╭─ Passage to read
(3) In connection with the reporting person's continuous service as a non-employee director of the Company, such reporting person has been granted an exempt award of Deferred Stock Units ("DSUs") at the time of the Company's annual meeting of stockholders. The number of DSUs granted represents the quotient of (A) $110,000 divided by (B) the Company's closing stock price on the date of grant. The DSUs becomes vested as to 25% on the one year anniversary of the grant and 1/48th monthly thereafter, provided that the reporting person continues as a director or consultant of the Company through such date.
(4) In connection with the reporting person's continuous service as a non-employee director of the Company, such reporting person has been granted an exempt award of Deferred Stock Units ("DSUs") at the time of the Company's annual meeting of stockholders. The number of DSUs granted represents the quotient of (A) $220,000 divided by (B) the Company's closing stock price on the date of grant. The DSUs becomes vested as to 25% on the one year anniversary of the grant and 1/48th monthly thereafter, provided that the reporting person continues as a director or consultant of the Company through such date.
(5) In connection with the reporting person's continuous service as a non-employee director of the Company, such reporting person has been granted an exempt award of Deferred Stock Units ("DSUs") at the time of the Company's annual meeting of stockholders. The number of DSUs granted represents the quotient of (A) $220,000 divided by (B) the Company's closing stock price on the date of grant rounded up to the nearest whole DSU. The DSUs becomes vested as to 25% on the one year anniversary of the grant and 1/48th monthly thereafter, provided that the reporting person continues as a director or consultant of the Company through such date.
(6) The reporting person has received an exempt award of Deferred Stock Units ("DSUs") under the Company's 2008 Equity Incentive Award Plan, as amended from time to time. DSUs represent a right to receive shares of the Company's common stock (or, in the sole discretion of the Compensation Committee of the Company's Board of Directors, cash, securities or other property equal to the fair market value thereof) upon termination of service as a Director of the Company. The reporting person has elected to receive DSUs in lieu of the annual retainer fees payable for services on the Company's Board of Directors and any committees thereof. The DSUs are awarded on the date such fees would otherwise be payable (i.e., quarterly in arrears), and the number of DSUs granted represent the quotient of (A) such fees divided by (B) the Company's closing stock price on the date of grant rounded up to the nearest whole DSU. The DSUs are immediately vested.
╰─
╭─ Supplied information
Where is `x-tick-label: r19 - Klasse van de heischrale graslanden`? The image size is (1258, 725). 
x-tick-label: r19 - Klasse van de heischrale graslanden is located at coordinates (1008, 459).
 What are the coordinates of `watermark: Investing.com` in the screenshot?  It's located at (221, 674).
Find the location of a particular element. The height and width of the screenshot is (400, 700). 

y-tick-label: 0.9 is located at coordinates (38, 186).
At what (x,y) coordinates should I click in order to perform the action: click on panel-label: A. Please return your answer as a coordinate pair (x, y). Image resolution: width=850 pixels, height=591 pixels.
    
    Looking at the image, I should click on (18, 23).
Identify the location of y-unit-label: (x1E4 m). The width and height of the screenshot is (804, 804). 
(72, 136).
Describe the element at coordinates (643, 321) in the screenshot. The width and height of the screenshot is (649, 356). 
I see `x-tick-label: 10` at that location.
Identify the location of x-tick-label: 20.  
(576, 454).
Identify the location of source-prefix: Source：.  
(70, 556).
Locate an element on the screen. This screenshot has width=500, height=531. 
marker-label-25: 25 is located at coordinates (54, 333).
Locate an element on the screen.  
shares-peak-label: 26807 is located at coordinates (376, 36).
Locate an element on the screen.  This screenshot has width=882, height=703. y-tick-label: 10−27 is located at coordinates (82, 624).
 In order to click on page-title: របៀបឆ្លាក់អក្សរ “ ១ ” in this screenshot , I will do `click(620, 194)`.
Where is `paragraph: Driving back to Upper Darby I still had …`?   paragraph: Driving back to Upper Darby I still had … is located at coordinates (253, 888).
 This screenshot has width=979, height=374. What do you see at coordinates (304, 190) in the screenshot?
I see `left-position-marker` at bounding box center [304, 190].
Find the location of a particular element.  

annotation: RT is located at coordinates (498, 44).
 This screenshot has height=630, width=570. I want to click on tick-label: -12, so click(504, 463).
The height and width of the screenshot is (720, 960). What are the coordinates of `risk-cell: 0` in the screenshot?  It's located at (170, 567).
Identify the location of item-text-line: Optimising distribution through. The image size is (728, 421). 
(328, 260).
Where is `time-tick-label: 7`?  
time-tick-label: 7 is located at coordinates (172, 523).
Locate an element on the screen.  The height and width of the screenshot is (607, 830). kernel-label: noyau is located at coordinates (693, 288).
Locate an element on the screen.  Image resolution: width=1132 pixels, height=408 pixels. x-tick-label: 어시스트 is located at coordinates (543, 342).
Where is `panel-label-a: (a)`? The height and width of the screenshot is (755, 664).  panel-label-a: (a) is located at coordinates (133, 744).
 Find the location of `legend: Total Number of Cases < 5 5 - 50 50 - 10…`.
╰─
▶ **Using the information**:
a - In the footnotes on deferred stock units, what does footnote (6) say the reporting person elected to receive DSUs in place of?
b - Continue the footnotes on deferred stock units from the point where they stop.

▶ **Your responses**:
a - The annual retainer fees payable for services on the Company's Board of Directors and any committees thereof.

b -
(7) The reporting person has received an exempt award of Deferred Stock Units ("DSUs") under the Company's 2008 Equity Incentive Award Plan, which is a right to receive shares of common stock of the Issuer upon termination of service as a Director of the Company subject to the terms and conditions of the DSU Award Agreement. The DSUs becomes vested as to 25% on the one year anniversary of the grant and 1/48th monthly thereafter, subject to the terms and conditions of the DSU Award Agreement.
(8) In connection with the reporting person's continuous service as a non-employee director of the Company, such reporting person has been granted options at the time of the Company's annual meeting of stockholders. The number of options granted is equal to the net present value of $110,000, calculated using the Black-Scholes valuation methodology on the date of grant. Options become exercisable as to 25% on the one year anniversary date of the grant and 1/48th monthly thereafter, provided that the reporting person continues as a director or consultant of the Company through such date.